Timing : Les illuminations s’allument généralement vers 19h–19h30. Si vous voulez voir les décorations dans la lumière de l’heure bleue avant la nuit complète, arrivez vers 18h30. Les rues sont les plus chargées entre 20h et 22h le week-end ; une visite en semaine entre 19h et 21h est plus gérable.

Quoi porter : Les temples ont des codes vestimentaires — épaules et genoux couverts. Les rues sont parfaites dans ce qui vous convient, mais des chaussures fermées valent la peine quand les trottoirs sont aussi bondés.

Photographie : Les illuminations sont réellement spectaculaires en photo, et un appareil de téléphone en mode portrait ou nuit produit des images bien meilleures qu’on ne s’y attendrait. Les heures entre 19h et 20h, quand le ciel garde encore de la couleur, donnent le meilleur fond pour les photos des décorations suspendues.

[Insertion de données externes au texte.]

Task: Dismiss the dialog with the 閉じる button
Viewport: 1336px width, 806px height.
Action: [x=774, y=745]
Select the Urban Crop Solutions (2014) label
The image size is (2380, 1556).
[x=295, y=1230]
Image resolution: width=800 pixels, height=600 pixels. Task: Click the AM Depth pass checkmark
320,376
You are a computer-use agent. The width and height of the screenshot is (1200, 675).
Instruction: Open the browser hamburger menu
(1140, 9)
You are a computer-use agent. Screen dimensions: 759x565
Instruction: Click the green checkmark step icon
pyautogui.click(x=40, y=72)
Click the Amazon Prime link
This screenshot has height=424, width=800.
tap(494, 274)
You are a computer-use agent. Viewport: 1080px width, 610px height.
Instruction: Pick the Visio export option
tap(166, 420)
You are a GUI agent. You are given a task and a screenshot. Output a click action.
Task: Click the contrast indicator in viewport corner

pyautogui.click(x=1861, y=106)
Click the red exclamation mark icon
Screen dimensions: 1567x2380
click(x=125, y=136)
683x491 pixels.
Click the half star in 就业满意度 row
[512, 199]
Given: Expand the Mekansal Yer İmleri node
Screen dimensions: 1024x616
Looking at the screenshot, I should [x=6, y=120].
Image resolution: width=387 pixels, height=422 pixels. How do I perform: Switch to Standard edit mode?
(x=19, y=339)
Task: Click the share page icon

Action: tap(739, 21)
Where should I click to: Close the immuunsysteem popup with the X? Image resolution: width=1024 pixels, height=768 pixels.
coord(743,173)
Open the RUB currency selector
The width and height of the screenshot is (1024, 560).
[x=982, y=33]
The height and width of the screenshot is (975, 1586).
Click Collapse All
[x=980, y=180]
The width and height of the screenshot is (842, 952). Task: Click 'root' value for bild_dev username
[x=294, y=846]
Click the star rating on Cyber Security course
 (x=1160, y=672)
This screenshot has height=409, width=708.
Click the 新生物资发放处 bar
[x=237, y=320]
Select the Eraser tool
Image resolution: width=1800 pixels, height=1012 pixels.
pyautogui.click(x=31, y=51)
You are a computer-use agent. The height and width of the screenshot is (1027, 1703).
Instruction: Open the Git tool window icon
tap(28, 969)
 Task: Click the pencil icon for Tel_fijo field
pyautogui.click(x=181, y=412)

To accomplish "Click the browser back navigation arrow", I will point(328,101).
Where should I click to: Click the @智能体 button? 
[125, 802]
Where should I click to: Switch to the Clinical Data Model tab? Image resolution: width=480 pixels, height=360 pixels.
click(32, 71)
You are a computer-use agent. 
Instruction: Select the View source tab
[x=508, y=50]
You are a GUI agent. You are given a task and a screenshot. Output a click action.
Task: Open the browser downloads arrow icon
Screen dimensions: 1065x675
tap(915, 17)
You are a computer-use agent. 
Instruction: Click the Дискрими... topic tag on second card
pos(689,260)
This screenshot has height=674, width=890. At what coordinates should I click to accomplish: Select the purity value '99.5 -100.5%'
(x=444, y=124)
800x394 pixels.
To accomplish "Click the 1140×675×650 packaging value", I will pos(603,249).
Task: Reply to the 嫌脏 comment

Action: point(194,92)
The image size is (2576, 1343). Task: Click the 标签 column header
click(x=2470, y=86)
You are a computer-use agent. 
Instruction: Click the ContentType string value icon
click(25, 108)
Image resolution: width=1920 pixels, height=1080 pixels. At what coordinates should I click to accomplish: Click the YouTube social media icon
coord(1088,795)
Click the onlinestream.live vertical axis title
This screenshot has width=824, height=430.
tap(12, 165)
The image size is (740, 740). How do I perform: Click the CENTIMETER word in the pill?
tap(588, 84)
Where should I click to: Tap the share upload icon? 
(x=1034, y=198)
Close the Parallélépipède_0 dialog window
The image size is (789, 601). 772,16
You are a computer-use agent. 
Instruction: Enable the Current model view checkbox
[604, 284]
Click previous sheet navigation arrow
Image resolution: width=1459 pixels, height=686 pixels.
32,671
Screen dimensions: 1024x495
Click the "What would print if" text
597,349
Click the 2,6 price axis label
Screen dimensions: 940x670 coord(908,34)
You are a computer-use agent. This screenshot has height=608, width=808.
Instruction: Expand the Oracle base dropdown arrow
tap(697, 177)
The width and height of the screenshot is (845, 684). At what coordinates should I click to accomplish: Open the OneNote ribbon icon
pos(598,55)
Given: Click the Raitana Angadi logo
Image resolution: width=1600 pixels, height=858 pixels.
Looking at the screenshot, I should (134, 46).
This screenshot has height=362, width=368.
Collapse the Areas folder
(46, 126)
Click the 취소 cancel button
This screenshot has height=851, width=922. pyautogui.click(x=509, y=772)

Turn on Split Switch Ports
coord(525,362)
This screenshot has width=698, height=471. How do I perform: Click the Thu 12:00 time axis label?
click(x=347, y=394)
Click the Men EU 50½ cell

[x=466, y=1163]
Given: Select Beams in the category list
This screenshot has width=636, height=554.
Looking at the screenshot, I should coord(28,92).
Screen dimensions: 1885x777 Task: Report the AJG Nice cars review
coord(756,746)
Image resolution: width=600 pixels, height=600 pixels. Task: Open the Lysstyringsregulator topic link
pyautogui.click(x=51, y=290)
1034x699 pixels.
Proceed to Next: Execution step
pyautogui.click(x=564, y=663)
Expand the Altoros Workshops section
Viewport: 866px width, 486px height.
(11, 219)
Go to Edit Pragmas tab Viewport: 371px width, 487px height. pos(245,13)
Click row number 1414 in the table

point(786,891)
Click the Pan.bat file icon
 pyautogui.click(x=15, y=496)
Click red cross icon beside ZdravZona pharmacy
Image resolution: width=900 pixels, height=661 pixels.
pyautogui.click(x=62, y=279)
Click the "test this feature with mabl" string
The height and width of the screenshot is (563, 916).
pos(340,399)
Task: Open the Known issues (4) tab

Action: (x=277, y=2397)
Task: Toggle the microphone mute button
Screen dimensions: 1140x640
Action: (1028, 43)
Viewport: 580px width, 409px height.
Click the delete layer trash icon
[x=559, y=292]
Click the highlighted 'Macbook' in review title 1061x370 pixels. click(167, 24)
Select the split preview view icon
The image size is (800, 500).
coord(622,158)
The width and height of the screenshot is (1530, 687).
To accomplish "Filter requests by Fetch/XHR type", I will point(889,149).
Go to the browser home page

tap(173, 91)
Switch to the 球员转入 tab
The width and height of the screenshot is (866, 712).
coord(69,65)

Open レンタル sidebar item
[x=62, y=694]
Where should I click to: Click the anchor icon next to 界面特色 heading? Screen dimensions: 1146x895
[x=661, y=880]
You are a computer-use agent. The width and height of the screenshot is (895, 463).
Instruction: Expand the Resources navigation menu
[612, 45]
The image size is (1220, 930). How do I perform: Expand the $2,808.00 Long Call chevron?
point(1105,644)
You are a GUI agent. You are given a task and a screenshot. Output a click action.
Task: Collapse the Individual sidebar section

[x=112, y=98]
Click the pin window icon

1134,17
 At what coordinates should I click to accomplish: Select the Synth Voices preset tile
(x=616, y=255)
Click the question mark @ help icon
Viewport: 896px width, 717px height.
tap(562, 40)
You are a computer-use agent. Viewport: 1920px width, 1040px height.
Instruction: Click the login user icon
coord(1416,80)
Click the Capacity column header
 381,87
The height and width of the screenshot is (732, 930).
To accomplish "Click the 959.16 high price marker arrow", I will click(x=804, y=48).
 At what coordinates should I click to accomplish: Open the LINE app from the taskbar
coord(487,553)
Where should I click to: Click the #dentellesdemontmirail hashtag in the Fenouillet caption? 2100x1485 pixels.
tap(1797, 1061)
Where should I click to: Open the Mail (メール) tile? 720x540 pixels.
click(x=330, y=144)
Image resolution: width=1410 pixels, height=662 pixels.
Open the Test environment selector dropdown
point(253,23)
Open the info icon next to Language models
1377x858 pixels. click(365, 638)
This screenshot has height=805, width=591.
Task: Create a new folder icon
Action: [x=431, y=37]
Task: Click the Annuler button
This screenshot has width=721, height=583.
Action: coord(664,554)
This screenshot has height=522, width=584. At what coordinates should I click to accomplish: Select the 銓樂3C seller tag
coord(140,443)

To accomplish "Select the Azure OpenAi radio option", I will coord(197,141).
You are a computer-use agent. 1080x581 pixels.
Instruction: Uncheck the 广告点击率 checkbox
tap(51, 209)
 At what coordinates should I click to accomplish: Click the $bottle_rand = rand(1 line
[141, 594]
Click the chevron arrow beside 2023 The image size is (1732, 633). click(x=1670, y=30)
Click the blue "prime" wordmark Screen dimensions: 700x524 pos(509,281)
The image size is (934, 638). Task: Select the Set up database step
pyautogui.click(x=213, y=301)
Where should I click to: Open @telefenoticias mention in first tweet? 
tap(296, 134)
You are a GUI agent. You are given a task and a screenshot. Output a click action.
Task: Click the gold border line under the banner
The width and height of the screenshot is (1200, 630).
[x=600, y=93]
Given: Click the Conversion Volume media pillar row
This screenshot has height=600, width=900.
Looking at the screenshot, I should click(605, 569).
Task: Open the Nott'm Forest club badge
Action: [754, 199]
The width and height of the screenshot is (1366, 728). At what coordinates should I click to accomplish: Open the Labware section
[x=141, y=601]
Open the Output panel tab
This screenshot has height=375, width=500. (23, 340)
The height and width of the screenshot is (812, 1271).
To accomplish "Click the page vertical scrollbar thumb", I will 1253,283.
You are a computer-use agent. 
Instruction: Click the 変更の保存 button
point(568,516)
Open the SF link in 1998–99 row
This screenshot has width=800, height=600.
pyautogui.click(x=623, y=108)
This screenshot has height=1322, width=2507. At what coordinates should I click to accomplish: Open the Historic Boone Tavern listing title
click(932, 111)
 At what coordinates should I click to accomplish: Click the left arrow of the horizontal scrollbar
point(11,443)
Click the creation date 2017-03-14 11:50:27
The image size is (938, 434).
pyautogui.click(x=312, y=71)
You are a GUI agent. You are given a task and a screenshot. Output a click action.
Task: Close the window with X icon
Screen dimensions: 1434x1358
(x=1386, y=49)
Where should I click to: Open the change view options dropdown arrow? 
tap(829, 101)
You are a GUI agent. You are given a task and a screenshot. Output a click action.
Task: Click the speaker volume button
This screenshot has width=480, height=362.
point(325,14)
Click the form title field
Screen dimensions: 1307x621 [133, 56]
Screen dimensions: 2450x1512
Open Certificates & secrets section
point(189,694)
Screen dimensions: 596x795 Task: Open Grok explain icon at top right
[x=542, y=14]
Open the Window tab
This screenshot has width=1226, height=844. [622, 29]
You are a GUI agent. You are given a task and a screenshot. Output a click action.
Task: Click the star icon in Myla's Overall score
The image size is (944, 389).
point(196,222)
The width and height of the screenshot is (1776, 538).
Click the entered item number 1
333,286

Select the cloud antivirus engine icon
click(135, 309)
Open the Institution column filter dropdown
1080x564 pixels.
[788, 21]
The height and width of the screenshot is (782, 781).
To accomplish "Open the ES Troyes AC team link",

Le matin de Deepavali lui-même

Le jour de Deepavali a une sensation différente des semaines de montée en puissance. Le marché de rue s’amenuise tandis que les familles observent la journée à la maison ou aux temples. Le Sri Veeramakaliamman Temple attire de longues files dès le matin — des fidèles en vêtements neufs (la tradition est de porter des vêtements neufs pour Deepavali) portant des offrandes.

Les rues autour du temple tôt le matin ont une qualité entièrement différente de l’énergie de marché festif des semaines précédentes. C’est calme, cérémoniel, et bien plus personnel. Si vous voulez comprendre ce qu’est réellement le festival — plutôt que ce à quoi il ressemble comme spectacle touristique — le petit matin du jour de Deepavali est la visite qui vaut le coup.

En fin de matinée, les restaurants commencent à se remplir à nouveau, les boutiques de sucreries rouvrent, et l’après-midi devient festif d’une façon plus accessible. Mais l’heure du matin, avant que la ville ne soit tout à fait réveillée, est la version à laquelle j’ai le plus repensé depuis.

Vaut-il la peine de caler son voyage sur Deepavali ?

Réponse honnête : cela dépend de votre tolérance à la foule. Singapour en octobre est chaude et parfois pluvieuse — la saison inter-mousson signifie des orages d’après-midi qui arrivent avec peu d’avertissement. Le quartier est réellement extraordinaire pendant les semaines d’illumination, et il n’y a aucun autre contexte où vous obtenez ce genre d’énergie de festival culturel concentré dans un cadre aussi praticable à pied et riche en cuisine.

Si vous planifiez déjà une visite de Singapour en octobre ou novembre, construire votre programme autour d’au moins une soirée à Little India pendant la période de Deepavali en vaut clairement la peine. Si vous voyagiez spécifiquement pour le festival, sachez que la foule des soirées de week-end de pointe est importante. Un lundi ou mardi soir à 19h, trois semaines avant Deepavali, vous donne l’expérience visuelle complète sans la densité du week-end.

Dans tous les cas, la lumière reste allumée pendant des semaines. Vous avez le temps de trouver la bonne soirée.